Today we have our fourth, and final, installment of Richard Bang’s series on the Cayman Islands, which I’ve been fortunate enough to share with everyone this week. Richard is the host of the PBS television show Adventures with a Purpose and as such is fortunate enough to visit some of the best destinations on the planet. Judging from his stories from the Cayman’s, I’d say that Caribbean paradise fits into that category.
I hope you have enjoyed the series and I want to thank Richard for sharing with us.
The Cayman Islands: Fifty Shades of Bay
By Richard Bangs
Part 4 of 4 Parts
It’s the final afternoon in paradise, and I head for Hell.
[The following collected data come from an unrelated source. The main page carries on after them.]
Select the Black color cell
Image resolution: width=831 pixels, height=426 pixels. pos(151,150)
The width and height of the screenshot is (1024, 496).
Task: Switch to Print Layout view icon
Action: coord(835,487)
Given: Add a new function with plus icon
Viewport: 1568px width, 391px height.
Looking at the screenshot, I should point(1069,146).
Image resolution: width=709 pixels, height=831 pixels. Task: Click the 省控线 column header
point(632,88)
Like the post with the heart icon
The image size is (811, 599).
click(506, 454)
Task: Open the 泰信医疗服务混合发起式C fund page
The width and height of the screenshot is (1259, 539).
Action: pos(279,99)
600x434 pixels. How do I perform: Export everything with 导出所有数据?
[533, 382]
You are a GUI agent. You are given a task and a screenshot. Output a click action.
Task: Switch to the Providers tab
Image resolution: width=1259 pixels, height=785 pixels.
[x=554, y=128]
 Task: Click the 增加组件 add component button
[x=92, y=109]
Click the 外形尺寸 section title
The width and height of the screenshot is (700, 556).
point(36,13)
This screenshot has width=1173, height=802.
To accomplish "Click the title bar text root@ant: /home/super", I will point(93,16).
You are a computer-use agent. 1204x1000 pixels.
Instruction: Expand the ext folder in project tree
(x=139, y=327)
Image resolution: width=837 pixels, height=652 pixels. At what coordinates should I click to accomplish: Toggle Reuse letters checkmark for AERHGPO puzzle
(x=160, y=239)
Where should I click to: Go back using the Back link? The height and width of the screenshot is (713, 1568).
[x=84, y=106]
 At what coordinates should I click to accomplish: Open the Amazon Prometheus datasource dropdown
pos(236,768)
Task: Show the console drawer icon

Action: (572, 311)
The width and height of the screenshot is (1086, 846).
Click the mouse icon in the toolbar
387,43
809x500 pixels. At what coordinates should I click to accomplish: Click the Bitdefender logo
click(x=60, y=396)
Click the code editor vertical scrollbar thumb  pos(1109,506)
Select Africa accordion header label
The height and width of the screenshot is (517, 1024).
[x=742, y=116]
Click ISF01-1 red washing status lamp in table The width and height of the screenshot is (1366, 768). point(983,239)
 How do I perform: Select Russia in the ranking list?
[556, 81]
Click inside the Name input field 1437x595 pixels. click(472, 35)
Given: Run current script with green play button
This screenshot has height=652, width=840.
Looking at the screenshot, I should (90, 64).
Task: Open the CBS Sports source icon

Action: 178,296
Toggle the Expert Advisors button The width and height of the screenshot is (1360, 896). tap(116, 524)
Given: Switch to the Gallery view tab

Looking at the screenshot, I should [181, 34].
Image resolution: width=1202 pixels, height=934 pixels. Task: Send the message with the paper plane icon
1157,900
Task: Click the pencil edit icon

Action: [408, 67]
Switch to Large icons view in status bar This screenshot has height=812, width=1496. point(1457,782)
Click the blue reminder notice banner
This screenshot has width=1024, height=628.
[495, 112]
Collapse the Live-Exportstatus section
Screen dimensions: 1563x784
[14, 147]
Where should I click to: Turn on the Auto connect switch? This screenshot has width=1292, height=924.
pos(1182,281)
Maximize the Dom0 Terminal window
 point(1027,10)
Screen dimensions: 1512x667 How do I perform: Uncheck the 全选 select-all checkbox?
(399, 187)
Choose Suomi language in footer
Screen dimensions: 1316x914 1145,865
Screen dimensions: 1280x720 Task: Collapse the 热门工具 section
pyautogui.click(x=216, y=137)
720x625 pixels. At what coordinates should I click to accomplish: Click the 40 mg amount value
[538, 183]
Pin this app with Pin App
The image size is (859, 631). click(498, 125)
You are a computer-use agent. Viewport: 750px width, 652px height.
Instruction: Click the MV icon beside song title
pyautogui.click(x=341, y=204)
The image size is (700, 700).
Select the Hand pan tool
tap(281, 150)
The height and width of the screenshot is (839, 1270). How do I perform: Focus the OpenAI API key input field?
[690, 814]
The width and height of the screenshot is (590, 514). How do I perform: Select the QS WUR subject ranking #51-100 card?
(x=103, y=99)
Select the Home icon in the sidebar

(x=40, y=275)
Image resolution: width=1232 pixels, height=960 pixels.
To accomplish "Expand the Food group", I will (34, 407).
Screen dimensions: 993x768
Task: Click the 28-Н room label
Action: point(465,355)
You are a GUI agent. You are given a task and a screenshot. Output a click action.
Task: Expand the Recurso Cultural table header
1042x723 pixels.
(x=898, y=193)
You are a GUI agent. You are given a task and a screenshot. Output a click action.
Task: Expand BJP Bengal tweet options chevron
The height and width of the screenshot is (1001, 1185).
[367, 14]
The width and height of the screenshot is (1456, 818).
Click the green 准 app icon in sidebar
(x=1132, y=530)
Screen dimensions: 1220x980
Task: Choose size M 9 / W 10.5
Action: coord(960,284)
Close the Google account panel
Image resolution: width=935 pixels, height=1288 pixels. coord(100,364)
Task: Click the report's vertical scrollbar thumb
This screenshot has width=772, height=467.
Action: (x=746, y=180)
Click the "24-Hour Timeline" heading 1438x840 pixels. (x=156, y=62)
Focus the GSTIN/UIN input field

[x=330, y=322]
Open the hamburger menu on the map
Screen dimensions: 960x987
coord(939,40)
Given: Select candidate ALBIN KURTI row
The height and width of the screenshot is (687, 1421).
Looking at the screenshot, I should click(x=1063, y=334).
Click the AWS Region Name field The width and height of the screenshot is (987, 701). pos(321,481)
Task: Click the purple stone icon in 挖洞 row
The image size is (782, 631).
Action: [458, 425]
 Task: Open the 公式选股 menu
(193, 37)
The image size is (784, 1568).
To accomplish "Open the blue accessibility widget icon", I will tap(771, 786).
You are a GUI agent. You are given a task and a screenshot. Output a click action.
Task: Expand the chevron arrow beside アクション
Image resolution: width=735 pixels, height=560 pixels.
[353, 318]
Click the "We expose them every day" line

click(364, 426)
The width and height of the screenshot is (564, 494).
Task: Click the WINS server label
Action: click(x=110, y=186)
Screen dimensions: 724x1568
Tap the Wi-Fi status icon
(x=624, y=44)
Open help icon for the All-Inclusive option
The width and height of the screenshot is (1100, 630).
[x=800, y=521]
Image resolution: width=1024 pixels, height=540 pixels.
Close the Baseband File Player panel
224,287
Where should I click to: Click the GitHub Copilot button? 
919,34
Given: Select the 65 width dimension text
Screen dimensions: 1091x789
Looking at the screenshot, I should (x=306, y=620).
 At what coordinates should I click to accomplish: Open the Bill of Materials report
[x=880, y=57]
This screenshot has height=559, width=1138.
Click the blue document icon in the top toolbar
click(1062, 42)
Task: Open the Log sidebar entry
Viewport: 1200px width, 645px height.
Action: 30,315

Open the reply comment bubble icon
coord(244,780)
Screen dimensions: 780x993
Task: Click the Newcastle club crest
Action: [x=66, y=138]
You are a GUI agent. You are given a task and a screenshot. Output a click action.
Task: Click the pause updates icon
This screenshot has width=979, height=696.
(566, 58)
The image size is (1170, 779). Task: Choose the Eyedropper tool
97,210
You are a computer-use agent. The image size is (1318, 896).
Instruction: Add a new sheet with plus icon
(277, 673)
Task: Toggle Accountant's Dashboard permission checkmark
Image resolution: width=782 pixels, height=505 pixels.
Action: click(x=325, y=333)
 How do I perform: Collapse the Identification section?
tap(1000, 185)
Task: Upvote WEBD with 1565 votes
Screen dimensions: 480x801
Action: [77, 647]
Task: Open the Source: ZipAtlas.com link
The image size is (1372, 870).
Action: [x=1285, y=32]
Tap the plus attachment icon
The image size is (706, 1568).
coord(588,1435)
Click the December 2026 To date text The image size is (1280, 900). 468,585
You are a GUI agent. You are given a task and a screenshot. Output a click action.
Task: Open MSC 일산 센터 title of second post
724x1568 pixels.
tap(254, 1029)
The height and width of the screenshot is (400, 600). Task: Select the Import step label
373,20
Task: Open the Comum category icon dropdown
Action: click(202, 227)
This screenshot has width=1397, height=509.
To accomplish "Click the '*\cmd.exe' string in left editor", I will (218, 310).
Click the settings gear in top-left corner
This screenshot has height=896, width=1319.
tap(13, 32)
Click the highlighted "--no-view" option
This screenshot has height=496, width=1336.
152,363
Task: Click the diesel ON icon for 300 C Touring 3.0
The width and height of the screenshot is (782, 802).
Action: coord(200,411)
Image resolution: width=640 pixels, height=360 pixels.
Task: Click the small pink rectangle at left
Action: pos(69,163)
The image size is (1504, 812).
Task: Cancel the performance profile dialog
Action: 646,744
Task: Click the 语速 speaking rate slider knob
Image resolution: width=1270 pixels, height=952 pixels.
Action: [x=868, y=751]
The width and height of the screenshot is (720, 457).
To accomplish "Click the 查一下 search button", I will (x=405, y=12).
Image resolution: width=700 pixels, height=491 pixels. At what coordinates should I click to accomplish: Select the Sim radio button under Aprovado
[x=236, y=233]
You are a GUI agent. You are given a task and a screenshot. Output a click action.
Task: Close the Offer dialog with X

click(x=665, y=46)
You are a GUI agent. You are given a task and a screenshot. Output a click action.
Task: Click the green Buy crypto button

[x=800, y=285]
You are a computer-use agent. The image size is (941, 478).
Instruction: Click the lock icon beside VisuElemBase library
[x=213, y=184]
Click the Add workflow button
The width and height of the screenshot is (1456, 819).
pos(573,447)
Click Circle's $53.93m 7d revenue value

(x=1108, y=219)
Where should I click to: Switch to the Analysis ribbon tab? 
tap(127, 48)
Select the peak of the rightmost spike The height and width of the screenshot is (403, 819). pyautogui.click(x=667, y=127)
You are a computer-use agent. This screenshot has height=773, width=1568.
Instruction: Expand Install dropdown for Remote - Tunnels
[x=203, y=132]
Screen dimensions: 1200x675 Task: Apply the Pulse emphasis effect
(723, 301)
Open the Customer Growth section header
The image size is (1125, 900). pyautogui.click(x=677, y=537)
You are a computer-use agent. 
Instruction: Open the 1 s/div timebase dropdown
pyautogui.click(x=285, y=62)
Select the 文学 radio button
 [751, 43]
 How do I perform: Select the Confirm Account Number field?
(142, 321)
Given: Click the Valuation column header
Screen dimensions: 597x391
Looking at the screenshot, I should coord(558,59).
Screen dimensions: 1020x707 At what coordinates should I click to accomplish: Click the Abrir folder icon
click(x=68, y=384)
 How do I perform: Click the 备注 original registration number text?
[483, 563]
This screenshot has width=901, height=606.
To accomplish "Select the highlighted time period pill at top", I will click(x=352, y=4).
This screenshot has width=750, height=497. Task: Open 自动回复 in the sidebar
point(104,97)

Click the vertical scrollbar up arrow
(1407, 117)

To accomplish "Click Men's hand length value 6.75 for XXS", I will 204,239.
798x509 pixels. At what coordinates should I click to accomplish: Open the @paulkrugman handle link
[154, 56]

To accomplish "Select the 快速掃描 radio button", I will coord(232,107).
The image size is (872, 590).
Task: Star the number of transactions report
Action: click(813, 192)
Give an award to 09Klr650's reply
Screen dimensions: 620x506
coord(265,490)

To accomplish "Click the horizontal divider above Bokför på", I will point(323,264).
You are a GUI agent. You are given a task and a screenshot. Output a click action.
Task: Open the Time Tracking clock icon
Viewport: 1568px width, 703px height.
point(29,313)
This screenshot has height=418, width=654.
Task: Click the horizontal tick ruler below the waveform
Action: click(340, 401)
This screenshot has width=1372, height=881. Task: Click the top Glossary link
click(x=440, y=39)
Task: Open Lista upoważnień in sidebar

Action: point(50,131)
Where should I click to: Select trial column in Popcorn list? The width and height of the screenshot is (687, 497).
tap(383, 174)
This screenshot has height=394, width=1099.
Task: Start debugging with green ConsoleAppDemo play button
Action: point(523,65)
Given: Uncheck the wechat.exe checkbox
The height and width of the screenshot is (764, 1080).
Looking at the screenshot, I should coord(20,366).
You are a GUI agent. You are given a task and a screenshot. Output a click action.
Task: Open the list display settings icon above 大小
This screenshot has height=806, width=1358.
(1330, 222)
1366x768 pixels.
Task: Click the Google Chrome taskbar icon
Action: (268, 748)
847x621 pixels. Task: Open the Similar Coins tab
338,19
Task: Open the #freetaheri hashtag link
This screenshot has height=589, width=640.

Hell, it turns out, is a flash in the road near West Bay, named for a swatch of spiky, tortured, black, ironshore that looks like midday in the garden of evil. There are just a few structures in Hell: a bar named Club Infernal; the Devil’s Den novelty shop, a post office where one can send a postcard from Hell; and the fire-red barn called The Devil’s Hangout, sporting Beelzebub on the side, and the devil on a sheet of plywood in front with a circular hole where the face should be.
After I park on the brimstone pavement, a man wearing a red cape, pointed horns, a sharply trimmed goatee, and carrying a three-pronged pitchfork, bounds over with an arsenal of greetings:
“How the hell are you?” “Hell of a nice day.” and “Where the hell you from?”
“From Los Angeles, City of Angels. How do you like living here?” I ask.
“It’s a hell of a place.”
“How’s the weather?”
“Hot as Hell. But living Hell is the best revenge”
“Who the hell are you?”
Turns out Satan is septuagenarian Ivan Farrington, who makes a living dishing out every hellish pun on earth. He bought the shop in 1987 when it was called, like so many other affairs in these islands, “Paradise.” But, he says, “My business went straight to Hell, so I renamed it the Devil’s Hangout.” Now he does brisk commerce selling satanic souvenirs– t-shirts with slogans such as “I took your advice and came here in a hand basket,” as well as coffee mugs, spoons, bumper stickers, whelk shells, and postcards with every mal mot conceivable.
As I pay for a bottle of Scotch bonnet-based Hell sauce Ivan pulls out his calculator and says, “I was born on July 17, 1934.” He taps the numbers ’17, 7, and 34′ into the calculator, turns it upside-down. It reads: “HELL!”
When he hands me change he snorts, “Thank you. Now get the hell out of here.” As I depart, I realize I’m made a wrong turn, ending up on Church road. So, I make the U-Turn, and once again pass through Ivan’s infernal town, so at least I can say, with all honesty, I’ve been to Hell and back.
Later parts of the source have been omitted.